Selected passage>
^^^^^^^^^^^^^^^^

Many of the essays have focused on the ways in which public policy and private law can address the aftermath of relationship difficulties and dissolution. Such policies and laws strive to return fracturing family relationships to safe, secure and stable functioning. Family law initiatives have brought together the information and expertise required to collaboratively manage post-separation parenting matters. The Magellan case management model in the Family Court of Australia specifically focuses on achieving better coordination of parenting matters involving allegations of sexual assault or serious physical abuse of children (Higgins, 2007). Other initiatives involve coordination between lawyers and psychology/counselling professionals in resolving family law disputes where there are concerns about family violence, and the allocation of Independent Children's Lawyers to complex children's matters in family law proceedings, as discussed in chapters 16 and 20.
Recognition of the need for better coordination of social services has resulted in innovations such as the Australian Government's Communities for Children initiative (Edwards, Gray et al., 2011; Edwards, Wise et al., 2009), and coordinated approaches such as Victoria's Services Connect (Department of Human Services Victoria, 2013). The former is a place-based early intervention program focused on strengthening families and achieving better coordination of services and supports within each target community. The latter is a strategy that explicitly aims to overcome complicated organisational structures, policies and programs focused on the many different needs of families living in circumstances of disadvantage and vulnerability. While these are but two of a rapidly growing list of initiatives, they illustrate practical approaches to coordinating the services that seek to strengthen and integrate community capacity to support families with complex, multiple needs.

^^^^^^^^^^^^^^^^

Data>
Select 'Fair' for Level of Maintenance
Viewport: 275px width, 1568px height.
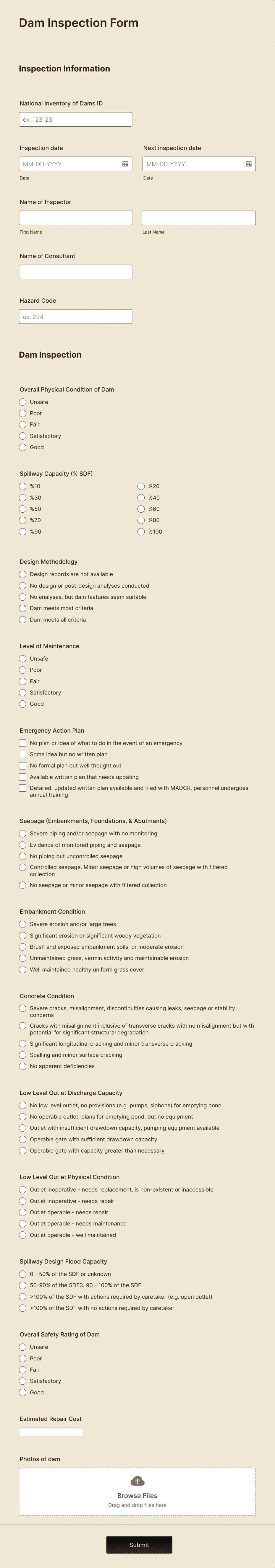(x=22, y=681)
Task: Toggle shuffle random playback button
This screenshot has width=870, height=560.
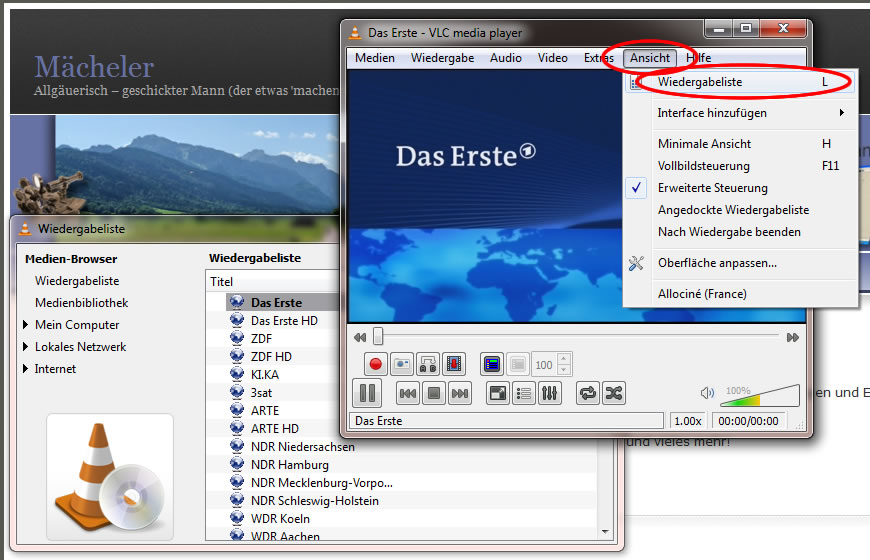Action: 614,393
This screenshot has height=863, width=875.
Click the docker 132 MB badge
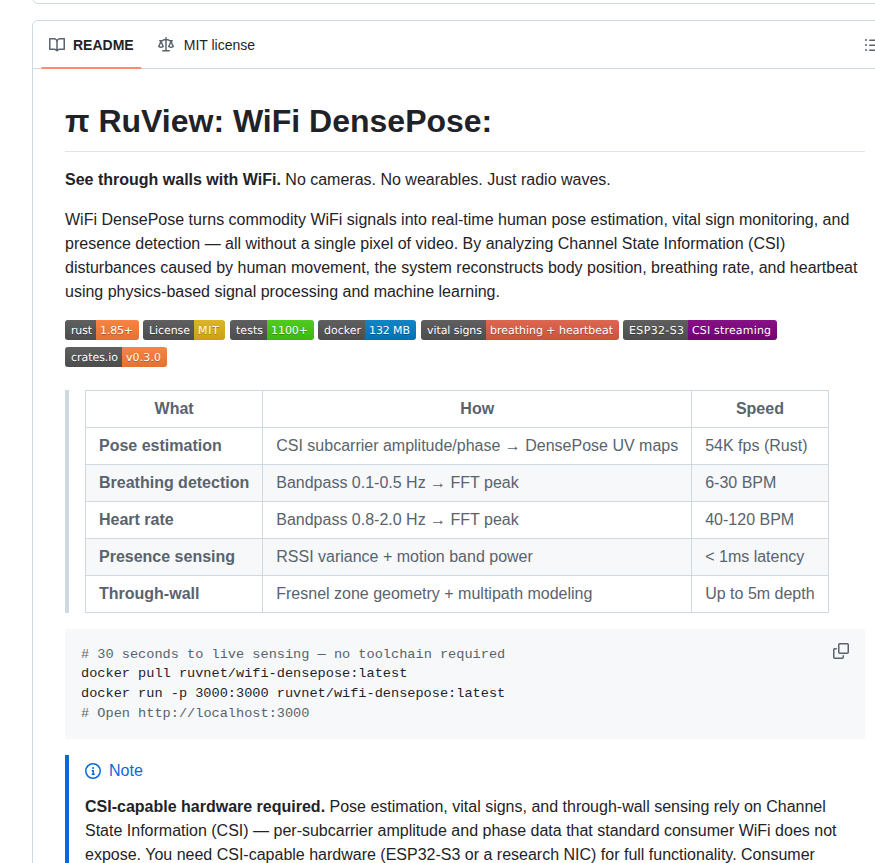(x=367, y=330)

^^^^^^^^^^^^^^^^

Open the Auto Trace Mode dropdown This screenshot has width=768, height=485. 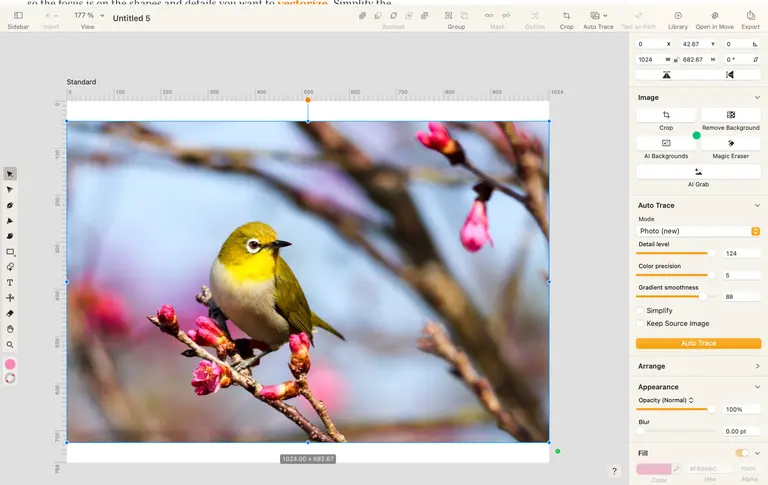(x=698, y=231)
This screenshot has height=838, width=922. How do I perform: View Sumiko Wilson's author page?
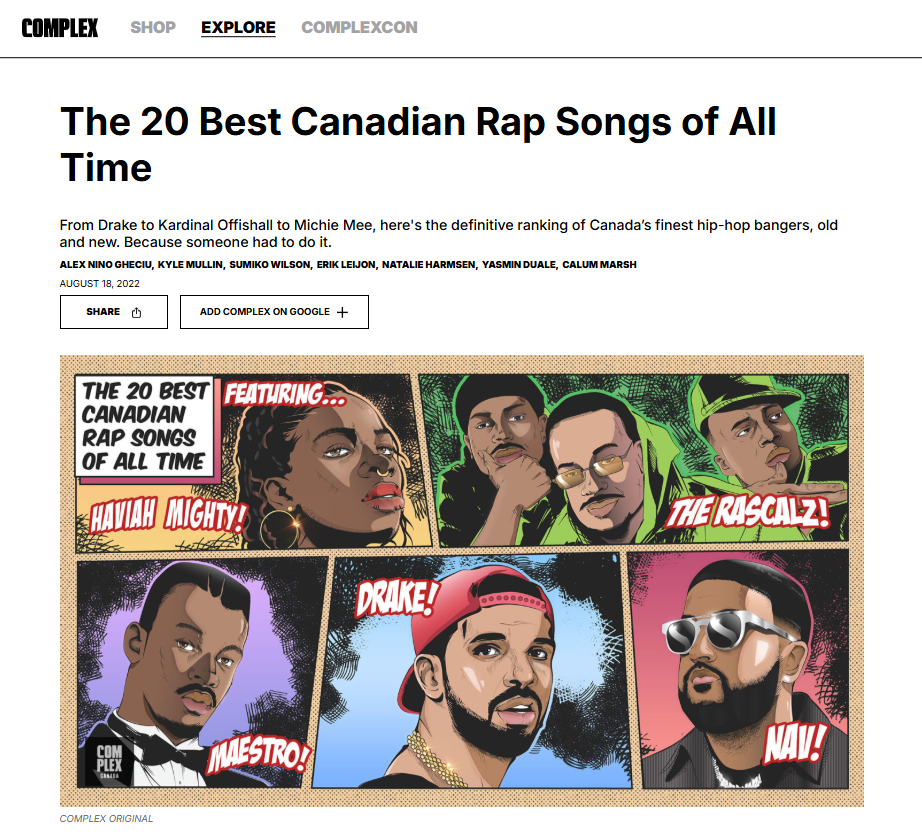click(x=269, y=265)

^^^^^^^^^^^^^^^^

What this task involves> Tell whether each statement agrees with the passage on coordinating family services. Answer yes or no and quote the deciding words of the passage: (a) The Magellan model concentrates on parenting matters involving allegations of sexual assault or serious physical abuse of children. (b) Communities for Children is a strategy aimed at overcoming complicated organizational structures, policies and programs. (c) Communities for Children and Services Connect are presented as the only initiatives of their kind.

Solution to the problem>
(a) Yes: "specifically focuses on achieving better coordination of parenting matters involving allegations of sexual assault or serious physical abuse of children"
(b) No: "The former is a place-based early intervention program focused on strengthening families"
(c) No: "While these are but two of a rapidly growing list of initiatives"